* [SUPPLIED DATA]:

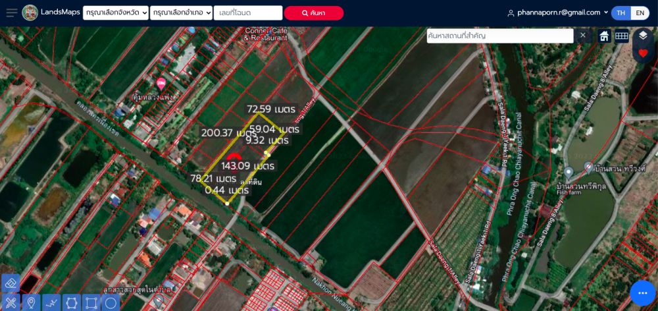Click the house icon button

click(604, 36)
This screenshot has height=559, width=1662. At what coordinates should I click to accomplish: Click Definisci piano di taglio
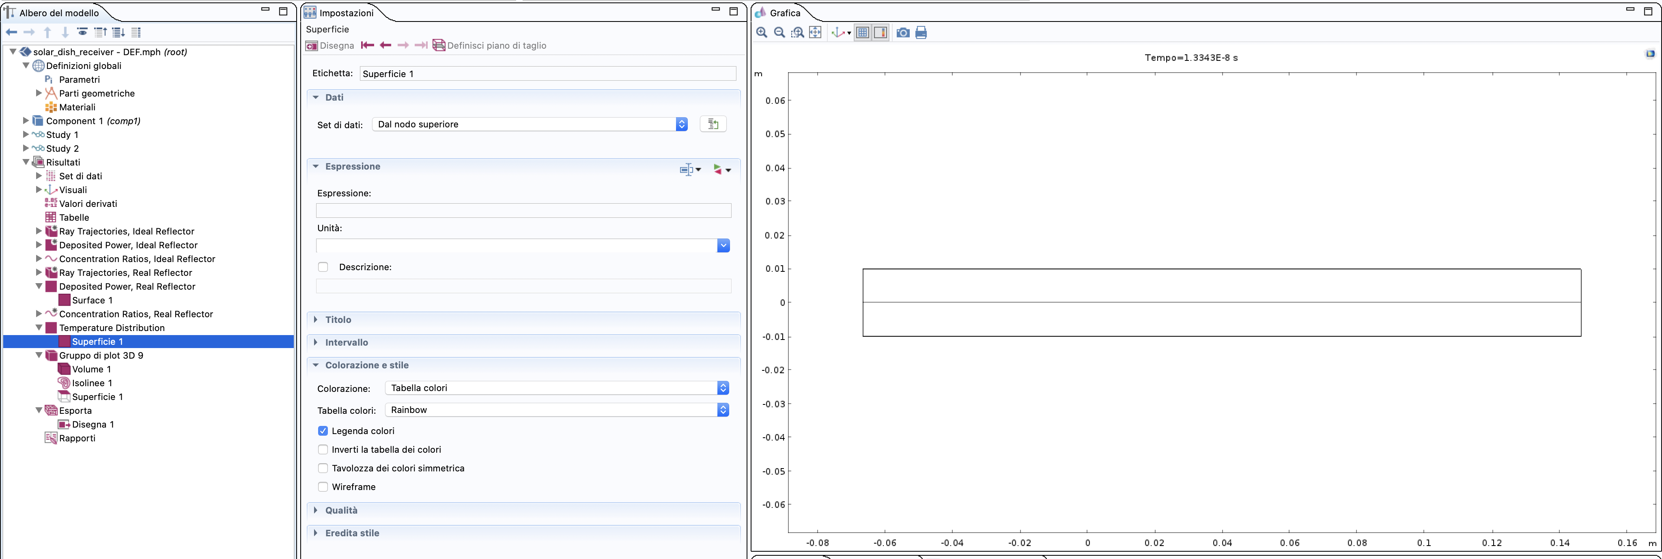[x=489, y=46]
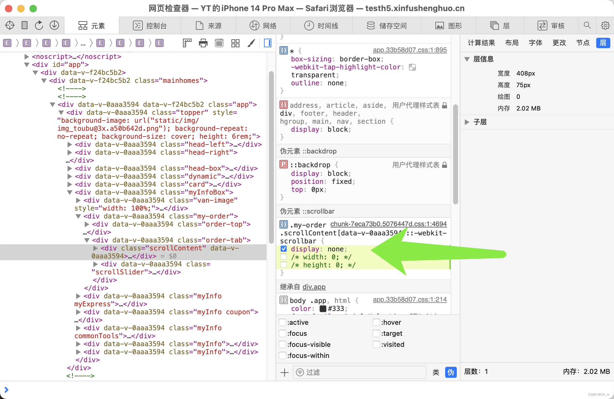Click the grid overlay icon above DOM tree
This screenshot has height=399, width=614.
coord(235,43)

---

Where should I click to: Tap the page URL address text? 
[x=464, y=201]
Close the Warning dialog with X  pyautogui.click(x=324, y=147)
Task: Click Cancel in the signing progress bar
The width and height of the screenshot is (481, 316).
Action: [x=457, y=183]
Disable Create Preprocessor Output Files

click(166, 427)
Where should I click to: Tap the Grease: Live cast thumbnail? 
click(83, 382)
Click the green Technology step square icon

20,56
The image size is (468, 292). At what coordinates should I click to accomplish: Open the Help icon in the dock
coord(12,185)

* [GIVEN INSTRUCTION]:
Update the lines from the one containing "Close the Warning" down to the one containing "coord(12,185)" by changing "progress bar" to "status bar" and leaving everything else as it is. Return only those lines.

* [IN RESPONSE]:
Close the Warning dialog with X  pyautogui.click(x=324, y=147)
Task: Click Cancel in the signing status bar
The width and height of the screenshot is (481, 316).
Action: [x=457, y=183]
Disable Create Preprocessor Output Files

click(166, 427)
Where should I click to: Tap the Grease: Live cast thumbnail? 
click(83, 382)
Click the green Technology step square icon

20,56
The image size is (468, 292). At what coordinates should I click to accomplish: Open the Help icon in the dock
coord(12,185)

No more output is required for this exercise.